In Flint, which received state approval for an $8 million emergency bond needed to make payroll this month and is seen as a likely target for state intervention, the firefighters union has reportedly issued a list of new concessions including increased health insurance payments and giving up holiday pay and night-shift premiums.
“I would rather give concessions that I would like than have an [emergency financial manager] or something of that magnitude come in and say this is what you are going to do,” Flint Firefighters Union President Raul Garcia told the Wall Street Journal. The law also gives officials in financially troubled towns the ability to cancel contracts, but Flint Mayor Dayne Walling has said that double digit concessions by union workers could prevent that from happening. In Pontiac, which along with Benton Harbor, Ecorse and the Detroit Public School system already has an emergency financial manager in place, local police voted to dissolve their union last week.
Michigan Fraternal Order of Police spokesman John Buczek said that Pontiac’s emergency financial manager Michael Stampfler had reduced the city’s police force from over 100 to just 41 and was prepared to lay off more as the new law giving him power to break contracts gained final approval.

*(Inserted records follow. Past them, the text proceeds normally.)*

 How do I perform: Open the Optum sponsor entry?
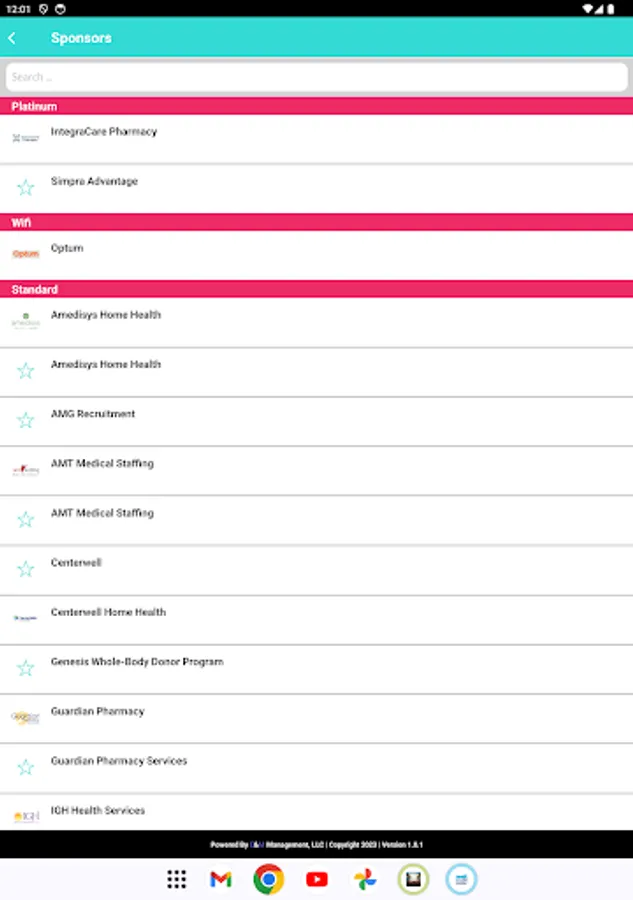coord(67,248)

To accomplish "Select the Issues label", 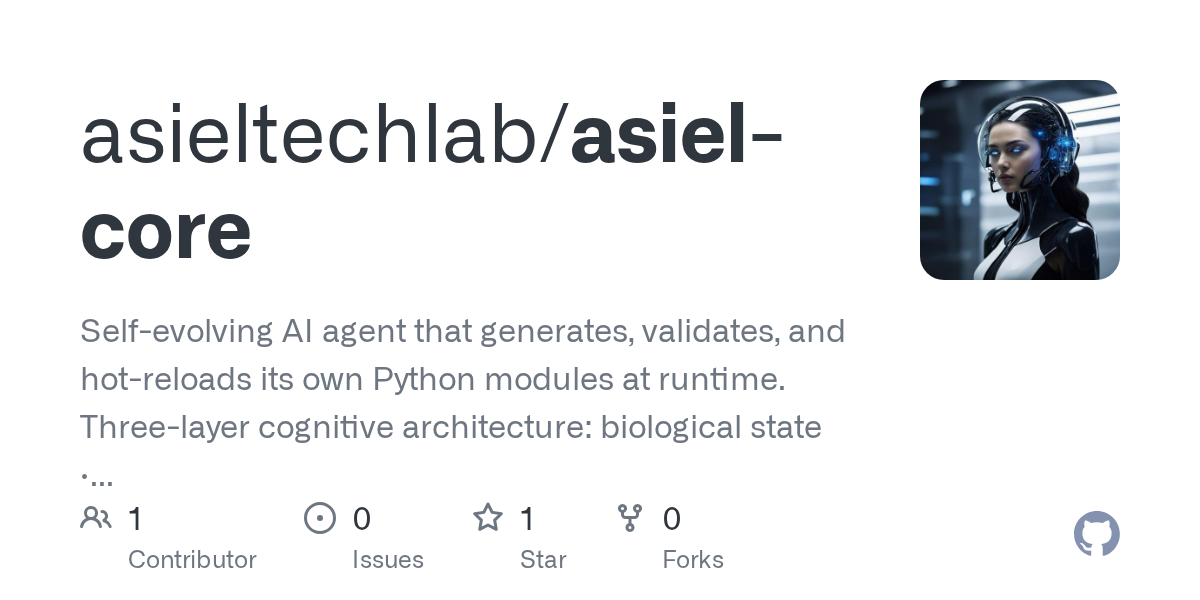I will click(x=388, y=560).
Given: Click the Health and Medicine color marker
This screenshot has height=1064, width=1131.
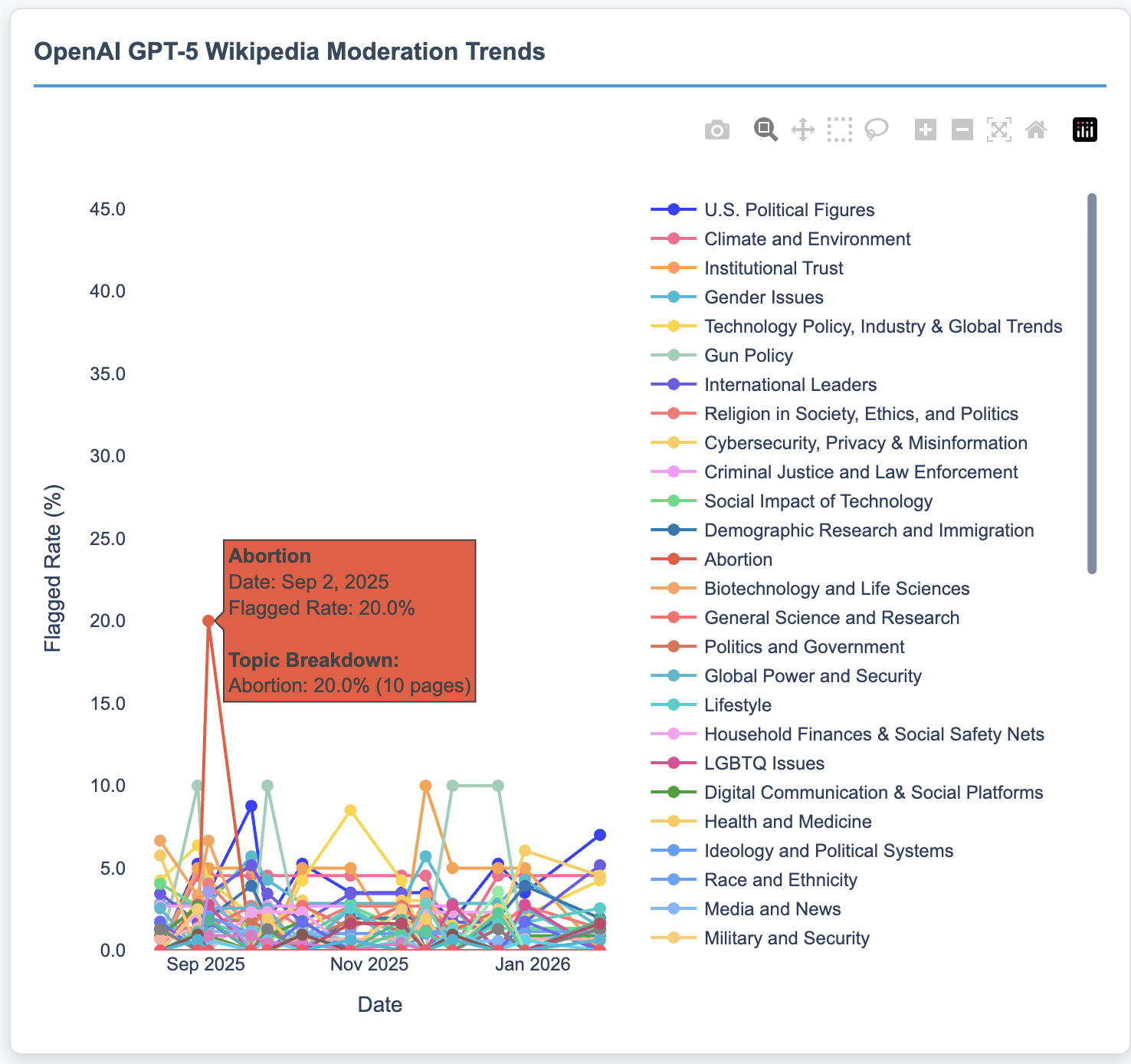Looking at the screenshot, I should click(x=674, y=822).
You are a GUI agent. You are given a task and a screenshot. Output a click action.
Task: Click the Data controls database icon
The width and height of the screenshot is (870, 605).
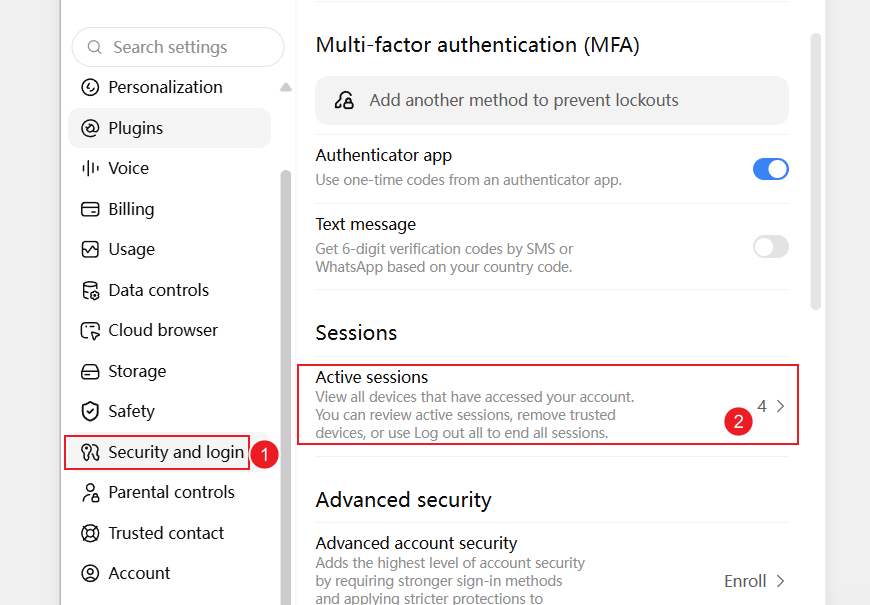tap(90, 290)
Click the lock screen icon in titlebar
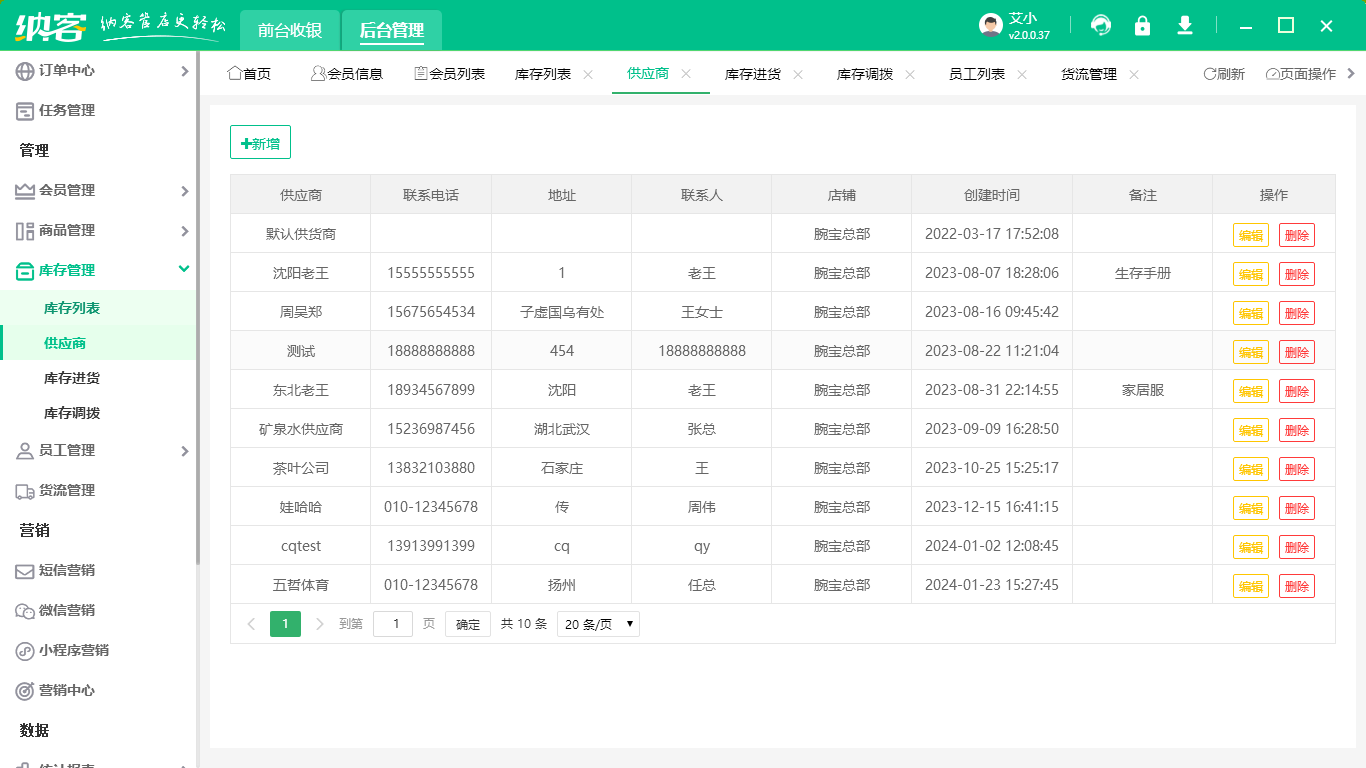Screen dimensions: 1366x768 pos(1142,25)
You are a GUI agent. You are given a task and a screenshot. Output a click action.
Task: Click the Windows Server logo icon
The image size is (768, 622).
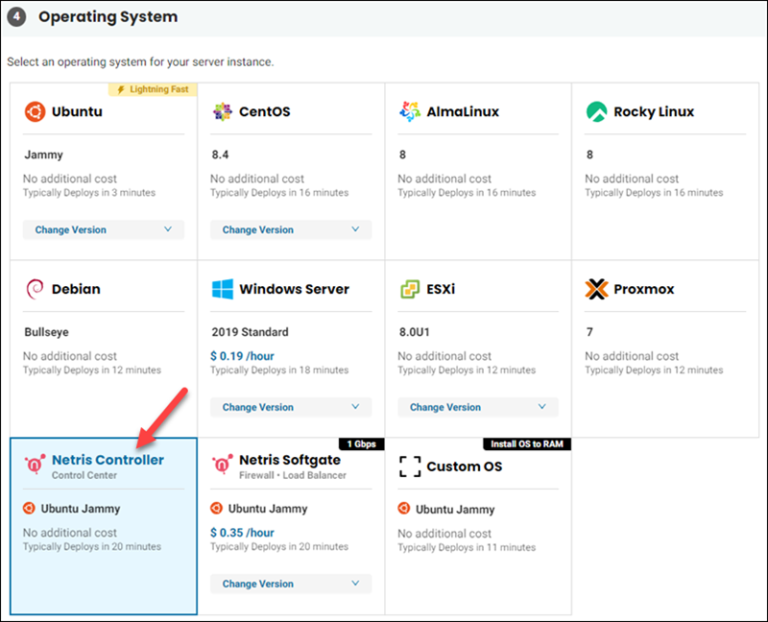coord(222,289)
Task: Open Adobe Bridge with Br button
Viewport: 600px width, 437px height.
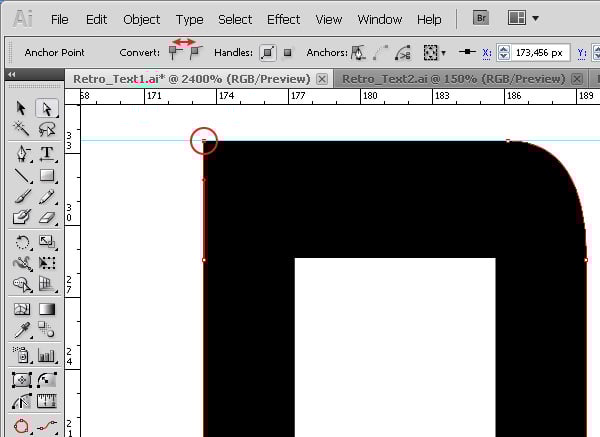Action: (x=482, y=19)
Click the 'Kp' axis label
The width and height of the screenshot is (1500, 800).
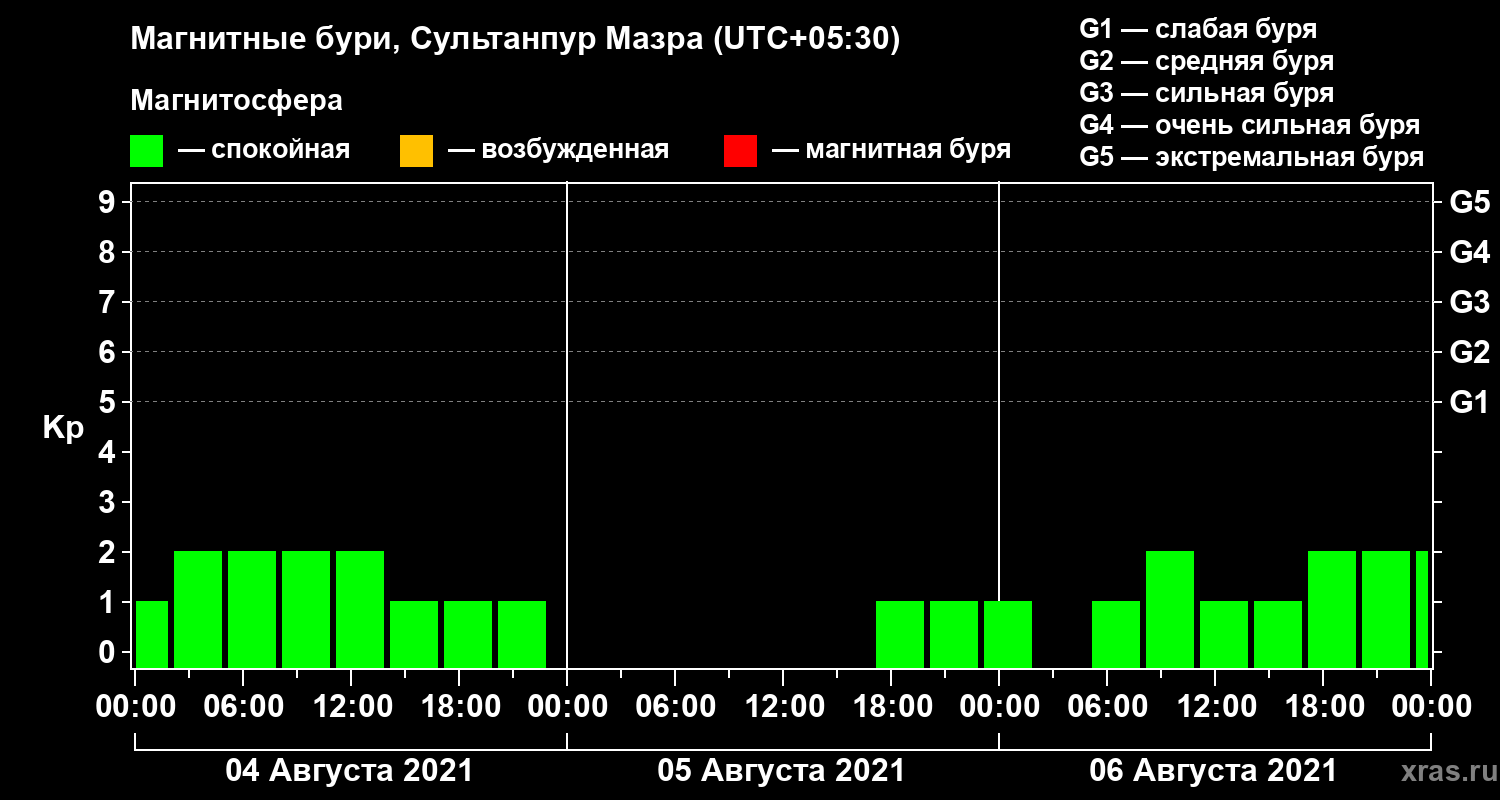point(63,428)
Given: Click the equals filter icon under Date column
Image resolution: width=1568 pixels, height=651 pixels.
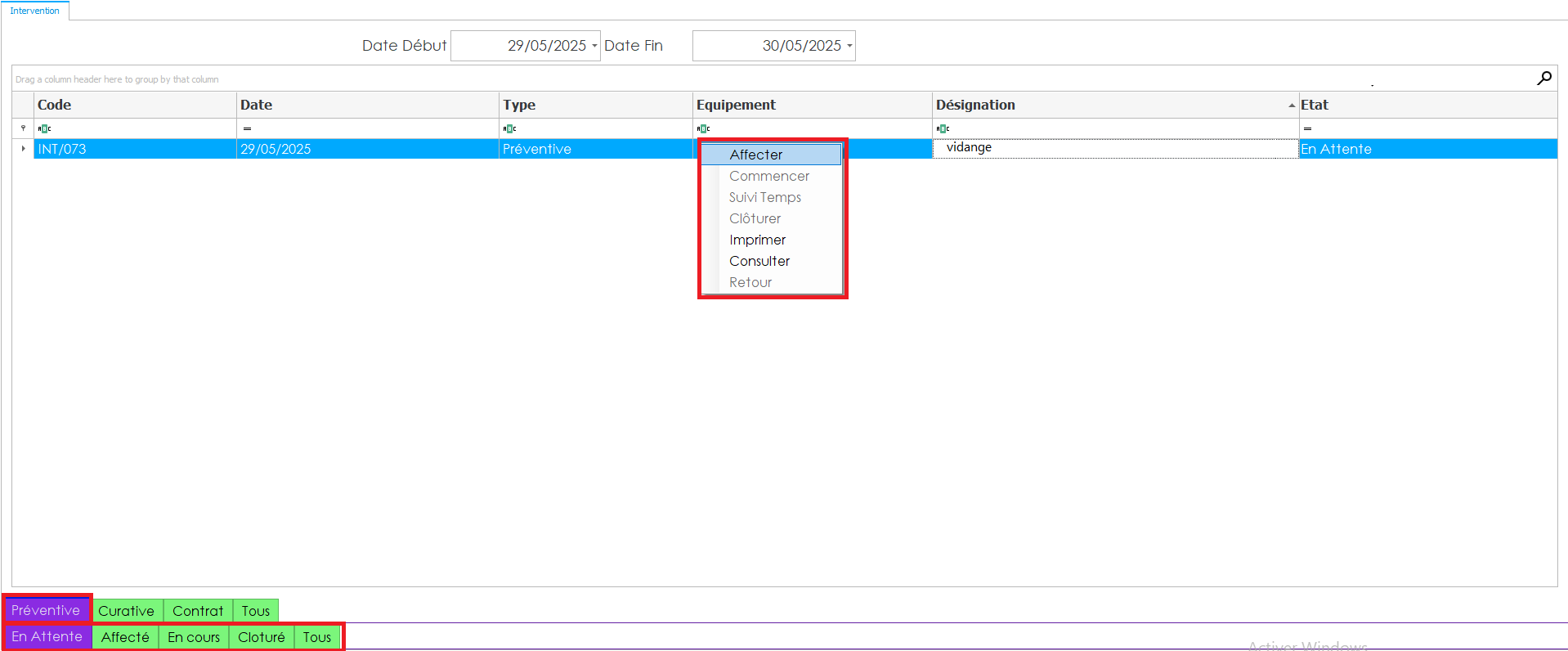Looking at the screenshot, I should pyautogui.click(x=247, y=128).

The former Pontiac police officers hope to be hired on by the Oakland County Sheriffs Dept., which will take over police service for the town.
Buczek questioned whether Stampfler’s plan for police service would provide adequate coverage for the city of 66,000 and he said that his group is in complete opposition to the new law that gives appointees total control over local governments.
“It would appear once they abolish collective bargaining agreements they can just get rid of police and firefighters as they like,” he said. “The people who still pay taxes in those communities have no say.”
With about 40 school districts in deficit across the state the Emergency Manager bill is “a mixed blessing,” said David Martell, executive of Michigan School Business Officials.
Though the law may allow schools to stay afloat by cutting labor costs, problems remain.
Schools are required by law to provide free and appropriate education, he said, “but we are not funding districts at a level that is consistent with how their costs are growing.”
The state teachers union, the Michigan Education Association, whose members now face possible cuts because of the new law, has asked its local units to vote by April 15 on whether the union should “initiate crisis activities up to and including job action.”
In a letter to union members MEA President Iris Salters wrote:
“The legislation being considered on a daily basis at the Capitol (emergency managers, step freezes, mandatory privatization, mandatory health insurance payments, budget cuts, etc.) are outright attacks on our students, our members, our communities and our future. And we must take action accordingly.”
Salters said that a vote for more intense union action would demonstrate that MEA is not willing to stand silent while Michigan’s public schools and middle class are under attack.
And although backers of the bill insist that use of the extraordinary powers in the bill would be rare, Benton Harbor emergency financial manager Joe Davis, who has clashed with city council members over cost cutting measures, would not rule out disbanding city council when asked last week.
As many as nine local governments and school districts may require state review under Michigan’s new Emergency Manager law, Treasurer Andy Dillon said as Gov. Rick Snyder signed the bill into law on Wednesday.
Dillon declined to name the local units that may test out the new law.
Treasury Dept. spokesman Terry Stanton said that no financial reviews have been scheduled and that reviews become public when a review team is appointed.